I read a short story once about a lady in England who became so depressed that she turned on the gas and stuck her head in her oven.  I wasn't depressed, but angry, and it wasn't a gas oven but an electric dryer filled with an entire can of aerosol hair glue.

If anyone asks, it's art.

Friday, March 18, 2011

Easy Ways to be Sick & Tired

I was laying around today catching up on some stuff that I apparently didn't read back in February.  I don't even remember what I was doing back on February 7th but it obviously wasn't reading the New York Times Magazine. Lucky for me it was buried under a pile of other junk, including but not limited to a Family Circle magazine that I don't remember buying. As soon as I saw the Family Circle I realized why I bought it. "Easy ways to lose 10 pounds fast." What a crock of cat litter. It was a bunch of stuff like "don't eat the leftover fries that your kids leave behind" and "stop swilling wine like a drunken sailor." Really, Family Circle, you can do better.

Back to the NYT, there was an article about a blogger that reminded me that I haven't been here in like a million years and some people must think I'm dead. I didn't enter a deep dark depression after the Squirrel died, but that really did suck.  We cried for days. Stupid $20 guinea pig.  I still blame the cat.

Back to the NYT again, so the article about the blogger made me want to sort out why I haven't been here in almost 5 months, or is it 6, and what I plan to do about that. Sometimes this thing feels like a rock around my neck. I have nothing to say, or I'm too tired to say it. Or, I can't say it because calling people names could make some people mad. I like the idea that if I wouldn't say it to your face, I probably shouldn't say it here.  Since last fall, there's been a lot of stuff I didn't want to say here, there or anywhere.  (This makes a girl's head really noisy.)

So I kind of gave up on the blog thing for awhile because as my mom says if you can't say anything nice, don't say anything at all. Just easier not to speak. I even kind of gave up on Facebook other than posting weird things like "I'm sorry I cannot hear you, I have a banana in my ear" entirely in Latin. I get a charge out of the people that can translate it.

Before I knew it was Christmas and I was tired. Really darned tired. Not only was I trying hard not to say inappropriate things in an online format that could haunt me forever, but I was really super tired. I even took naps. Lots of naps. Turns out there was a reason for the tiredness which leads me back up to why I still have reading material laying around from early February. I don't remember much of early February. I do remember that A&P turned 14, but I felt so lousy I'm not sure I really noticed. Then glory be, someone suggested a blood transfusion and wow, that was a good idea.

How do you talk about a blood transfusion in a blog? You don't want to freak people out. What if some readers are objectors to transfusions? What if people think you're channeling "Twilight" even though you've never read it?" I guess if you're sick enough to willingly take on someone else's half used up fluids, you probably don't care what anyone else thinks anyway.
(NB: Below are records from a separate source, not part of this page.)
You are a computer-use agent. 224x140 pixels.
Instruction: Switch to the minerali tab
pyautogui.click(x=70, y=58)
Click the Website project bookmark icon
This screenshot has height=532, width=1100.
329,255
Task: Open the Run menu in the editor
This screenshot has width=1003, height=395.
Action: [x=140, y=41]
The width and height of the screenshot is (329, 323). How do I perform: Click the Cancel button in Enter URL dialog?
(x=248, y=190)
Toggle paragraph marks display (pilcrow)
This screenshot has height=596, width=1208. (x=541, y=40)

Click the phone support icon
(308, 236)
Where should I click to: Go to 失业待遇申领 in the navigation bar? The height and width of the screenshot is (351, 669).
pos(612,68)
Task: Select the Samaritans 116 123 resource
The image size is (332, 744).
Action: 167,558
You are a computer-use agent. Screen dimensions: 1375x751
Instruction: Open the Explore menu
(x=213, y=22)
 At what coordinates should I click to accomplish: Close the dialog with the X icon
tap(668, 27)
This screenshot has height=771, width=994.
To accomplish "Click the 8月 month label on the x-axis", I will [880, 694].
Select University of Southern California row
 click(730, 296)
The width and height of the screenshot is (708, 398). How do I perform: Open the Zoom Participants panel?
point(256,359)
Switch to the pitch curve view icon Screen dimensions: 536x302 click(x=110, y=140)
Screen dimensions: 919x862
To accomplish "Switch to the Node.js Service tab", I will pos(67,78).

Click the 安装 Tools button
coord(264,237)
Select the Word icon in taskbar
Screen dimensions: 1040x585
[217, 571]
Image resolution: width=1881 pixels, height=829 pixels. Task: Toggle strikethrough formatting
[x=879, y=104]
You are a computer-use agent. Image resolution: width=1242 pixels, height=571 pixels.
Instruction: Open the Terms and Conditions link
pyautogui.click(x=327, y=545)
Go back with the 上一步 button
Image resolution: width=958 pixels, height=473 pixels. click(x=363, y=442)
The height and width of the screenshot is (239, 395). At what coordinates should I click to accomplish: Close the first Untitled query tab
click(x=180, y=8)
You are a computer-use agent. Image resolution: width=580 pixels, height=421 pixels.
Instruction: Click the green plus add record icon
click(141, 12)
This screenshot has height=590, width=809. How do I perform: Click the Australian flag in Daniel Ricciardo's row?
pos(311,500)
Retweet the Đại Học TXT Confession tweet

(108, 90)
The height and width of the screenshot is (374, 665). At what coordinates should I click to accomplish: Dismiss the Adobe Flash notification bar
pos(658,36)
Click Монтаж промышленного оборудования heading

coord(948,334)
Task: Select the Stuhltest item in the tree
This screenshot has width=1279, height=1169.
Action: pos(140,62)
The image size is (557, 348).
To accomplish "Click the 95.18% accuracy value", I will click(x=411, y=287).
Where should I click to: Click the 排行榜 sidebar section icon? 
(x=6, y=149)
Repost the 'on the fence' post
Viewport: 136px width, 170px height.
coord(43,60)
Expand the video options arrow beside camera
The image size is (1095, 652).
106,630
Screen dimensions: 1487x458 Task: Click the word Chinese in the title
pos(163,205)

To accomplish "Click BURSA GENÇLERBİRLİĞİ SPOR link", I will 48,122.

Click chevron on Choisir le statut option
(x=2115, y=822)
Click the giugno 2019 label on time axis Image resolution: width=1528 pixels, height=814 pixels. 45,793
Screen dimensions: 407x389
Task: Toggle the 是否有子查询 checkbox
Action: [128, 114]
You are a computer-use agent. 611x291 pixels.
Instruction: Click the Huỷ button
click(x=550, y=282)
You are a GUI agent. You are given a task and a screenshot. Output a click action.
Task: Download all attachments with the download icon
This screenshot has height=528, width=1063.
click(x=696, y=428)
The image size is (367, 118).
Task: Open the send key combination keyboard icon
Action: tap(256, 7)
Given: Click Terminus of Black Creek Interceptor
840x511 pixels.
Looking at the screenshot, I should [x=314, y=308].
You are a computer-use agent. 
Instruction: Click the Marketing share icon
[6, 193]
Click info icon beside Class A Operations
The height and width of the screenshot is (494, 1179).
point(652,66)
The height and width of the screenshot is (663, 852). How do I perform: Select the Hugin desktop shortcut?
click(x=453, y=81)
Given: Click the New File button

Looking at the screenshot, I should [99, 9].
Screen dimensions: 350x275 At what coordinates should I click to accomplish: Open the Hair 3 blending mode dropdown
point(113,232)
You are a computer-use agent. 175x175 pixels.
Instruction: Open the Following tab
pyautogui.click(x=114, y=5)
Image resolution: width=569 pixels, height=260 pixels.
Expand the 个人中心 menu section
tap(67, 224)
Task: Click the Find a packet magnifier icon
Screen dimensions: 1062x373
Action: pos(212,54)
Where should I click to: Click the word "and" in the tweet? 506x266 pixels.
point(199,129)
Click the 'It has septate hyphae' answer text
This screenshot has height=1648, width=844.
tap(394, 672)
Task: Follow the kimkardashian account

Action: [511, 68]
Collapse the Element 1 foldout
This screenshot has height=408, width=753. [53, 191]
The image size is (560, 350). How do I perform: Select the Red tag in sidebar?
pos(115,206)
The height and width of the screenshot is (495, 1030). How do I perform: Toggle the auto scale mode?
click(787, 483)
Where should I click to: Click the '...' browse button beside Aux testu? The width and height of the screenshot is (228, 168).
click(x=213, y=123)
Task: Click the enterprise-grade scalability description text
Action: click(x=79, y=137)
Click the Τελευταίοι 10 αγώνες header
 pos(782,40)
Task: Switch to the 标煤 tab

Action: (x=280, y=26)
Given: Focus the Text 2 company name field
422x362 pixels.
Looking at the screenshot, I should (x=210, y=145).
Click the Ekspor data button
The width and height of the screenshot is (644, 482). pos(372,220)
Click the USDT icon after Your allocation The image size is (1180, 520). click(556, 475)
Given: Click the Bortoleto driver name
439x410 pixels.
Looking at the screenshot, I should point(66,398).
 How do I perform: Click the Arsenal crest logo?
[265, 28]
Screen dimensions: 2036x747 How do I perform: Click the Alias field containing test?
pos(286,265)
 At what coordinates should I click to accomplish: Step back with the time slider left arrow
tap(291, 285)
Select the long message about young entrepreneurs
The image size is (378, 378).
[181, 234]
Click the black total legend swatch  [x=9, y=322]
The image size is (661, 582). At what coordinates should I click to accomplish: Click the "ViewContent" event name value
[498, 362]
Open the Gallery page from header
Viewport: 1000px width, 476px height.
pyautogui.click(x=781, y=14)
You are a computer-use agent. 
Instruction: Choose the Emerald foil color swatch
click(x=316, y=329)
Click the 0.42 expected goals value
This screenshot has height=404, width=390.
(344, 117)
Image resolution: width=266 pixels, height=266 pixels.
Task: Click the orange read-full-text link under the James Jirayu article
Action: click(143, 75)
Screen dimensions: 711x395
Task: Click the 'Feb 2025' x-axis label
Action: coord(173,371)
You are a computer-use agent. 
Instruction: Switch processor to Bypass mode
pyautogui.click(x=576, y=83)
Funny thing about being sick and tired is you kind of don't think about it. You go to work and keep doing stuff like going to the store but all the time self diagnosing with horrible diseases from faraway lands that you're pretty sure you picked up the last time you went to the Pottery Barn at the mall.

So here we are, writing some stuff and aren't we proud that blogger didn't just turn us off out of total frustration for the space we are taking up.  I started this whole thing back in 2008 during the financial crisis as a way to avoid looking at my perilously plunging portfolio that started to look like I spent a year in Antarctica on a sabbatical with 10 of my closest friends. So this was a hedge so I didn't look at the crisis and worry all the time. Miraculously, this has been an unexpected outlet except for all the stuff I can't say.